** PROBLEM TO WORK ON **
In the article on recursive language models, what CodeQA accuracy does GPT-5 reach at baseline, and what does RLM reach?

** SOURCE TEXT **
Recursive Language Models: Teaching AI to Manage Its Own Context

MIT's RLM architecture lets models delegate context to sub-LLMs and Python scripts. 100x context extension with 2-3x token efficiency. Prime Intellect predicts the paradigm of 2026.

Blake Crosley

Jan 07, 2026 7 min read Disclaimer

Recursive Language Models: Teaching AI to Manage Its Own Context

Context windows have expanded dramatically: 100K, 200K, even 1 million tokens.¹ Yet fundamental limits remain. Linear memory costs, attention degradation at extreme lengths, and the inability to revisit or reorganize information once consumed all constrain what long-context models can achieve.² Recursive Language Models (RLMs) take a different approach entirely. Rather than stuffing everything into context, RLMs teach models to actively manage their own context using Python scripts and sub-LLM calls.³

TL;DR

The RLM paper from MIT introduces an architecture where the main language model delegates work to a persistent Python REPL and spawnable sub-LLM instances.⁴ Instead of loading massive inputs directly, the model inspects and transforms data programmatically.⁵ Testing shows RLMs handle inputs up to 100x beyond model context windows while dramatically outperforming base models and common long-context scaffolds.⁶ On CodeQA, GPT-5 achieves 24% accuracy baseline while RLM reaches 62%.⁷ Prime Intellect has implemented RLM training infrastructure and predicts this approach will define the next major breakthrough in AI agents.⁸

The Long Context Problem

Transformer attention scales quadratically with sequence length.⁹ While efficient attention variants reduce this cost, fundamental challenges persist:

Context Degradation

Studies demonstrate that model performance degrades as context grows, even when the model technically supports the length.¹⁰ The famous "needle in a haystack" tests reveal that information in the middle of long contexts often gets ignored or forgotten.¹¹

Static Context

Traditional context windows operate as write-once buffers. Once tokens enter context, the model cannot reorganize, summarize, or selectively retrieve them.¹² Irrelevant information persists alongside crucial details.

Memory Costs

Each additional token in context requires proportional memory for key-value caches during inference.¹³ Million-token contexts demand substantial GPU memory even for single queries.

The RLM Solution

RLMs flip the paradigm from "model receives context" to "model manages context."¹⁴

Core Architecture

The RLM provides three key capabilities to the main model:¹⁵

Capability	Implementation	Purpose
Python REPL	Persistent environment	Store, transform, retrieve data
Sub-LLMs	Spawnable instances via `llm_batch()`	Delegate analysis tasks
Answer Variable	`answer["content"]` + `answer["ready"]`	Iterative response refinement

The main model never directly processes massive inputs. Instead, it writes Python code to manage the information flow.

** ENTRIES SHOWN **
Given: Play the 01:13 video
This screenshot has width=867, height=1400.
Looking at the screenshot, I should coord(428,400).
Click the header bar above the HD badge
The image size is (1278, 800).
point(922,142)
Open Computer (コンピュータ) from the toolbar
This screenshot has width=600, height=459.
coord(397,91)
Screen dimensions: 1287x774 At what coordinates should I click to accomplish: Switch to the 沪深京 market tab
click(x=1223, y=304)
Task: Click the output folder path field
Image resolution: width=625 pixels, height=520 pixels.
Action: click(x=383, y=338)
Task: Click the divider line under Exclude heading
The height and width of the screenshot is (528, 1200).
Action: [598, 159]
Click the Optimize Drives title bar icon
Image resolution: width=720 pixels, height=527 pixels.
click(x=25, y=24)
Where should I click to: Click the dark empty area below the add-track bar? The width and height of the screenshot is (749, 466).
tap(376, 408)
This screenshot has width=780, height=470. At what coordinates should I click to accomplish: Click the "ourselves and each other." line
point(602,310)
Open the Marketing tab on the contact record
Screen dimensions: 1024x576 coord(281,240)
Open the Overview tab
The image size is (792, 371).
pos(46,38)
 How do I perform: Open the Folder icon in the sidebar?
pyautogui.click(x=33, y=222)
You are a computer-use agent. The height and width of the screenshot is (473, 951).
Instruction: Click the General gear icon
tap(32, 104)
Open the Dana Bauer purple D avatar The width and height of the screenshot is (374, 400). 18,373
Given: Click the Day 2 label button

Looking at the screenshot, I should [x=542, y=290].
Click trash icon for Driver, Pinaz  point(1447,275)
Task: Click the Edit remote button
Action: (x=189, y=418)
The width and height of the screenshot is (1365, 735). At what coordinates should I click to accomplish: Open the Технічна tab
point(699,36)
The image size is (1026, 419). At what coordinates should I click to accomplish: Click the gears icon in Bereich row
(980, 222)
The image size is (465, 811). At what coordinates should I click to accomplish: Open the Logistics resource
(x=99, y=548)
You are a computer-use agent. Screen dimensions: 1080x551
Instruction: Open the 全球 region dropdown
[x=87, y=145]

** REPLY **
GPT-5 reaches 24% at baseline, and RLM reaches 62%.